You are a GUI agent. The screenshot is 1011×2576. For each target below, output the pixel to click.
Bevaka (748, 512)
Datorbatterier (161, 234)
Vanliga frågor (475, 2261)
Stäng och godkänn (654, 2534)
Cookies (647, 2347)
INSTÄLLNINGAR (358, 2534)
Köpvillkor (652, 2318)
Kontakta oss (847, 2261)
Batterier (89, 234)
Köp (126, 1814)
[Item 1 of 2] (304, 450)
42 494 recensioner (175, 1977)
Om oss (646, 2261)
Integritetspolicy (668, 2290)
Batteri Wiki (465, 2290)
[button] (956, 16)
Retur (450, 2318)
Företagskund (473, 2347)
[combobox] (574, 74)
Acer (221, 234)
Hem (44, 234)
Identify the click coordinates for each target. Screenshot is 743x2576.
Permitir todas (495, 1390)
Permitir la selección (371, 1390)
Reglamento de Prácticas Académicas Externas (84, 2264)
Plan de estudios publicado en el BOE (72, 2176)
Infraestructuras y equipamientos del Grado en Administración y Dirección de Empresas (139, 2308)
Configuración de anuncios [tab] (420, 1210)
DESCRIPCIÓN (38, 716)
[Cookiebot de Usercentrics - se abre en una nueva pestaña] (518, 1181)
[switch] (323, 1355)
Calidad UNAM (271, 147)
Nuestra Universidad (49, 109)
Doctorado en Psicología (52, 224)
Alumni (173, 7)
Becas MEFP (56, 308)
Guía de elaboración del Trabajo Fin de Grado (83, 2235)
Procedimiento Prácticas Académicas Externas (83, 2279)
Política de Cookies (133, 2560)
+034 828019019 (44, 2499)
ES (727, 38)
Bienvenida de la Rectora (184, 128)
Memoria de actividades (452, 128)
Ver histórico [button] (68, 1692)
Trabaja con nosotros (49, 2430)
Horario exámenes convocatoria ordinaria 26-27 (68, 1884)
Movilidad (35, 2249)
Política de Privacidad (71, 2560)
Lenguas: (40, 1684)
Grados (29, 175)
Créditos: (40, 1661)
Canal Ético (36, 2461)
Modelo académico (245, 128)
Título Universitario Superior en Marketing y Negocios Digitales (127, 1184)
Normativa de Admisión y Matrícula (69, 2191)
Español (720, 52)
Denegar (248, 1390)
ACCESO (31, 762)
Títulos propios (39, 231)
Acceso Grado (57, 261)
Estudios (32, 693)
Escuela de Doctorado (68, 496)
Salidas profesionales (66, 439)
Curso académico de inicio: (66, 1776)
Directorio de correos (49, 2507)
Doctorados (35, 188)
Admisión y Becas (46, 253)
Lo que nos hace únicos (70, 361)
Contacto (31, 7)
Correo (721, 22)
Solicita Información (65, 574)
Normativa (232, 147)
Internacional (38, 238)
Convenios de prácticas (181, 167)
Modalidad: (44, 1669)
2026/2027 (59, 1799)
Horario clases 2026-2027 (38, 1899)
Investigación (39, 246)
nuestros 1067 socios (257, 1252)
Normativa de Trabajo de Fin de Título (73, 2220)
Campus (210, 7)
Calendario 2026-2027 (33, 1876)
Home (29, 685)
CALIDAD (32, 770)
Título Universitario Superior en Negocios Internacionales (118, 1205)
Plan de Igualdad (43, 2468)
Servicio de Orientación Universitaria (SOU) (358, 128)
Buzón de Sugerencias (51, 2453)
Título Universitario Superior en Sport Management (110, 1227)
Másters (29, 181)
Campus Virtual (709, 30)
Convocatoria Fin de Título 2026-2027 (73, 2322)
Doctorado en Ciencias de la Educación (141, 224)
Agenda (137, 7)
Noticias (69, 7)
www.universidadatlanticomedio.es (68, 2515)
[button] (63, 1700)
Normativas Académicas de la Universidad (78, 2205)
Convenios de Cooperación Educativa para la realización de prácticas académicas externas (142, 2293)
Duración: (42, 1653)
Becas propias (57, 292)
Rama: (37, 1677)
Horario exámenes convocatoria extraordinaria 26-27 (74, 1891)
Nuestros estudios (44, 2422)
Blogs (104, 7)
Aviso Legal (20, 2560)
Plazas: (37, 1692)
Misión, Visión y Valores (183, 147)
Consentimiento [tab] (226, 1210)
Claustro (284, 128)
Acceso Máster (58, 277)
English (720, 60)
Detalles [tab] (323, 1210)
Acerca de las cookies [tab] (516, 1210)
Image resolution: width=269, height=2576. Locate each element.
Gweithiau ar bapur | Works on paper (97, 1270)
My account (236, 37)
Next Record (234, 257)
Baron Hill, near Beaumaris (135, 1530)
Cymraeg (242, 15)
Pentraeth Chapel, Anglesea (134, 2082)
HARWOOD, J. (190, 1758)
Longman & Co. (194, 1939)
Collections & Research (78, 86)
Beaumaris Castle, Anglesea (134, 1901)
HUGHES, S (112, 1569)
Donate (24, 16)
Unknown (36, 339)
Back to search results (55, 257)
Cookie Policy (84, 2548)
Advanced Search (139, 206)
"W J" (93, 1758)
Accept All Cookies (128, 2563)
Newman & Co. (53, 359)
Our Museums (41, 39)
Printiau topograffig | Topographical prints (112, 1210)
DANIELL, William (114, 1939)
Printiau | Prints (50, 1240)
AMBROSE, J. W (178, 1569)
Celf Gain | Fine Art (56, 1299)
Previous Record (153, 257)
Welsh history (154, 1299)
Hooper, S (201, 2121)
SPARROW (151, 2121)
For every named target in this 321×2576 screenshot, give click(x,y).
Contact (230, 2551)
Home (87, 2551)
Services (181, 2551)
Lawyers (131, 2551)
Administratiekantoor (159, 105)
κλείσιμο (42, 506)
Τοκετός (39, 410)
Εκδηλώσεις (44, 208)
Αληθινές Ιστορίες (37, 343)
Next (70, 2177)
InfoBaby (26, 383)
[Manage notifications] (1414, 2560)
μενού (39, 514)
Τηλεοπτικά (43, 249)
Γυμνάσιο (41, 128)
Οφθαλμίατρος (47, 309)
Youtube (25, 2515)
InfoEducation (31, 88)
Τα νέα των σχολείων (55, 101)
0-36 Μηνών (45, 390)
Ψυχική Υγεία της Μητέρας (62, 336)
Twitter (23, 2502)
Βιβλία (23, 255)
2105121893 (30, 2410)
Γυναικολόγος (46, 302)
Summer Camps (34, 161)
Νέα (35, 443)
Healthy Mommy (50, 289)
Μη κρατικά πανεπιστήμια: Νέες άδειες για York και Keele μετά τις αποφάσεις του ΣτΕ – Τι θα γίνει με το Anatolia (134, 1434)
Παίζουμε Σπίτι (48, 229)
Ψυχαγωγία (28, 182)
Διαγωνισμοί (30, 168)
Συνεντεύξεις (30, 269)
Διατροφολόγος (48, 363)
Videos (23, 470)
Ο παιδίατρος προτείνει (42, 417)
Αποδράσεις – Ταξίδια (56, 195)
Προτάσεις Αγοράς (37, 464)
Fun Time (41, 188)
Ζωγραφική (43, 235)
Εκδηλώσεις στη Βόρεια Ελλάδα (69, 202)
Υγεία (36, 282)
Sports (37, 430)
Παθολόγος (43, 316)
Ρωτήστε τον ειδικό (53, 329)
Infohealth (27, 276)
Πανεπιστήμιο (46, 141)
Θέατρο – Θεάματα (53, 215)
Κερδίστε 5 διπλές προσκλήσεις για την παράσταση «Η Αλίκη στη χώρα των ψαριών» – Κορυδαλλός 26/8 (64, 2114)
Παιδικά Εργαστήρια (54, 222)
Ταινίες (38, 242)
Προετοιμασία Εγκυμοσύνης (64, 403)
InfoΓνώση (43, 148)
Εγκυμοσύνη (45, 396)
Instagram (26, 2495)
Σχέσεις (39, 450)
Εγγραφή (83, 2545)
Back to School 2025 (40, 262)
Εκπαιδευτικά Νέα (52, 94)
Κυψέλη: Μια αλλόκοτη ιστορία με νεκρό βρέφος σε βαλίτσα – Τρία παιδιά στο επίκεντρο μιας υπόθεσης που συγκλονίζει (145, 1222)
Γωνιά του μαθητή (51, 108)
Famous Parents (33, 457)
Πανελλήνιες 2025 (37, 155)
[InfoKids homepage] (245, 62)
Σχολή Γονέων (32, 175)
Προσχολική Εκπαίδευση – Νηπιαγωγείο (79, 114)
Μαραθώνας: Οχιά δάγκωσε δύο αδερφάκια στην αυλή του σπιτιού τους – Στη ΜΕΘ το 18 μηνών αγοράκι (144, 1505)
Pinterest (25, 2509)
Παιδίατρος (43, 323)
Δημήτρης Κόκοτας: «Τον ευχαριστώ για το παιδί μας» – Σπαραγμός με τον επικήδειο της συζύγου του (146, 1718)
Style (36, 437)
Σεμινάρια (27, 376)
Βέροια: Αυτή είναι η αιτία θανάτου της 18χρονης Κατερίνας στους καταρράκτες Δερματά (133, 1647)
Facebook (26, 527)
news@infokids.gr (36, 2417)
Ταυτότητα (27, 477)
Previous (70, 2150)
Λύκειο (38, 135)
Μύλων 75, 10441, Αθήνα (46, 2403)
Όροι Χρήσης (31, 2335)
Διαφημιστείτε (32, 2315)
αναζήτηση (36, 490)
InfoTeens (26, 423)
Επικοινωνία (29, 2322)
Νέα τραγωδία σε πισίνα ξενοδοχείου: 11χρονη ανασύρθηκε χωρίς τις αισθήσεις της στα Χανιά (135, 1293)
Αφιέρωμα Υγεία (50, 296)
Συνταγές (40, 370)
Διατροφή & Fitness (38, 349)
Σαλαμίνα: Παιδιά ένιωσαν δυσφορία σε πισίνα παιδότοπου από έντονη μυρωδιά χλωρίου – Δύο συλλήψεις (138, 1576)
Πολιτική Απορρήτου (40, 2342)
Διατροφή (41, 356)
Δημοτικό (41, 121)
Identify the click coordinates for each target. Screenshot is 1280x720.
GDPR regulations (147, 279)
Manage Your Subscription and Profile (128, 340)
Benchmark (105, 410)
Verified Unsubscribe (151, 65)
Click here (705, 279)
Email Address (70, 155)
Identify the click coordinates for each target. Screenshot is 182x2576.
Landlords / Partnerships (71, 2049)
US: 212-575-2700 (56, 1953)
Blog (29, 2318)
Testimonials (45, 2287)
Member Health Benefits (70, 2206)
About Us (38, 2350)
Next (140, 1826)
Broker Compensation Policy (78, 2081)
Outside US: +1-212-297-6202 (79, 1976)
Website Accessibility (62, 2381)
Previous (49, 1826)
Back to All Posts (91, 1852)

● ● ● ●

PROBLEM DESCRIPTION: Taking the records above, retype every line from the one with "Stäng och godkänn (654, 2534)" down to the one with "Alumni (173, 7)", exactly and with nothing else.

TASK SOLUTION:
Stäng och godkänn (654, 2534)
Cookies (647, 2347)
INSTÄLLNINGAR (358, 2534)
Köpvillkor (652, 2318)
Kontakta oss (847, 2261)
Batterier (89, 234)
Köp (126, 1814)
[Item 1 of 2] (304, 450)
42 494 recensioner (175, 1977)
Om oss (646, 2261)
Integritetspolicy (668, 2290)
Batteri Wiki (465, 2290)
[button] (956, 16)
Retur (450, 2318)
Företagskund (473, 2347)
[combobox] (574, 74)
Acer (221, 234)
Hem (44, 234)
Identify the click coordinates for each target. Screenshot is 743x2576.
Permitir todas (495, 1390)
Permitir la selección (371, 1390)
Reglamento de Prácticas Académicas Externas (84, 2264)
Plan de estudios publicado en el BOE (72, 2176)
Infraestructuras y equipamientos del Grado en Administración y Dirección de Empresas (139, 2308)
Configuración de anuncios [tab] (420, 1210)
DESCRIPCIÓN (38, 716)
[Cookiebot de Usercentrics - se abre en una nueva pestaña] (518, 1181)
[switch] (323, 1355)
Calidad UNAM (271, 147)
Nuestra Universidad (49, 109)
Doctorado en Psicología (52, 224)
Alumni (173, 7)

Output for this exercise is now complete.